Was wünschen sich die Geflüchteten?
Aus den vorgestellten Studien geht hervor, dass für die Geflüchteten an vorderster Stelle der Wunsch steht, in einem sicheren Land zu leben. Hinzu kommen gute Beschäftigungsaussichten und der Wunsch, mit Familien und Freunden zusammenzuleben. Die Familien- und Freundesbeziehungen sind zugleich auch das wichtigste Motiv für Rückkehrabsichten in die Ukraine. Verbunden damit ist die Motivation, sich am Wiederaufbau zu beteiligen und das frühere Leben wieder aufzunehmen.
In Deutschland bleiben – ja oder nein?
Mit den Motiven für Bleibeabsichten der geflüchteten Ukrainerinnen und Ukrainer beschäftigte sich der erste Veranstaltungsblock. Die Erhebungen zeigen, dass unter den Befragten die Wahl des Aufenthaltsortes vor allem durch die Verbundenheit mit der Ukraine, verfügbaren Wohnraum, soziale Kontakte oder schlichtweg durch Zufall bestimmt wird. Letztlich waren in manchen Fällen auch Anpassungsschwierigkeiten der Kinder in Kita und Schule verantwortlich für eine Rückkehr in die Ukraine, zumal die dauerhafte familiäre Trennung ebenfalls belastend wirkte.
Sorgen ukrainischer Mütter um Familie und Beruf
Welche Sorgen ukrainische Mütter erleben, war Thema in mehreren Beiträgen. So machen sie sich vor allem große Sorgen um zurückgelassene Kinder und Angehörige sowie ihre eigene berufliche Zukunft. Zudem ergaben Kitabefragungen Probleme bei den vorhandenen Kapazitäten. Als „große Herausforderung“ bezeichneten die befragten Leitungen aufnehmender Kitas sowohl den Spracherwerb der Kinder als auch sprachliche Hürden mit den Eltern. Damit sie Sprach- und Integrationskurse besuchen können, ist aber ein weiterer Ausbau der Kinderbetreuung wichtig. Um einen leichteren Einstieg in den Arbeitsmarkt zu erreichen, ist es zudem nötig, ukrainische Berufsabschlüsse schneller anzuerkennen.

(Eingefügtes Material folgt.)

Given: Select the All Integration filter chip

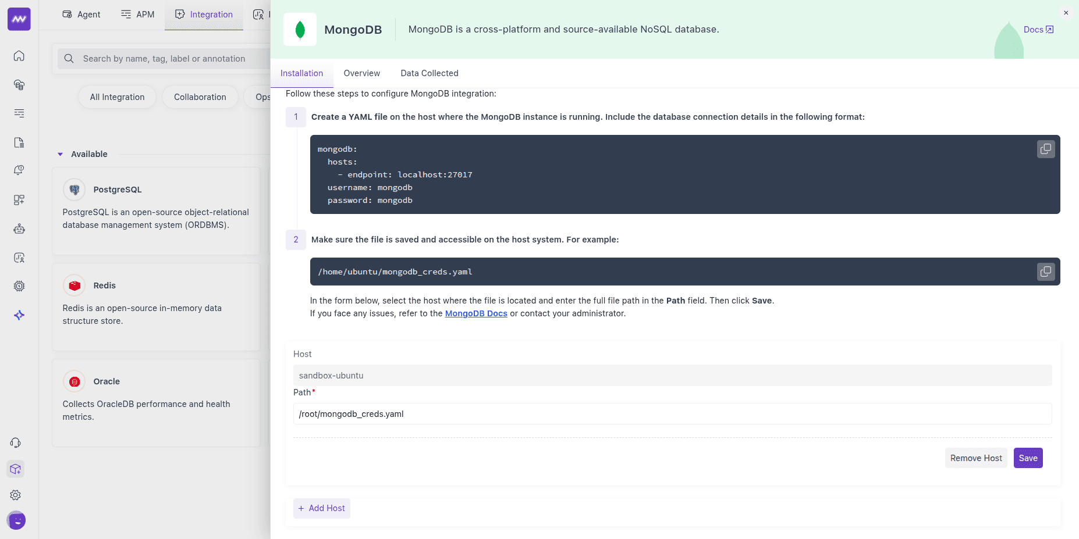Looking at the screenshot, I should 117,97.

Familiäre Trennung große Belastung für das Wohlbefinden
Wie sich bestimmte Aspekte der Lage ukrainischer Geflüchteter entwickelt haben, stellte Dr. Andreas Ette vom BiB auf der Basis der Daten des Projekts „Geflüchtete aus der Ukraine in Deutschland“ dar, das gemeinsam mit dem IAB, BAMF und dem SOEP durchgeführt wurde.
Er wies darauf hin, dass eine verbesserte Wohnsituation sowie eine weitere Verbreitung von Deutschkenntnissen und eine höhere Zahl an Teilnehmenden in Integrationskursen eine bessere Voraussetzung für die soziale Teilhabe der Geflüchteten bieten. Die vorhandenen gesundheitlichen und psychischen Belastungen vor allem bei getrenntlebenden Familien benötigen weiterhin Begleitung und Hilfe.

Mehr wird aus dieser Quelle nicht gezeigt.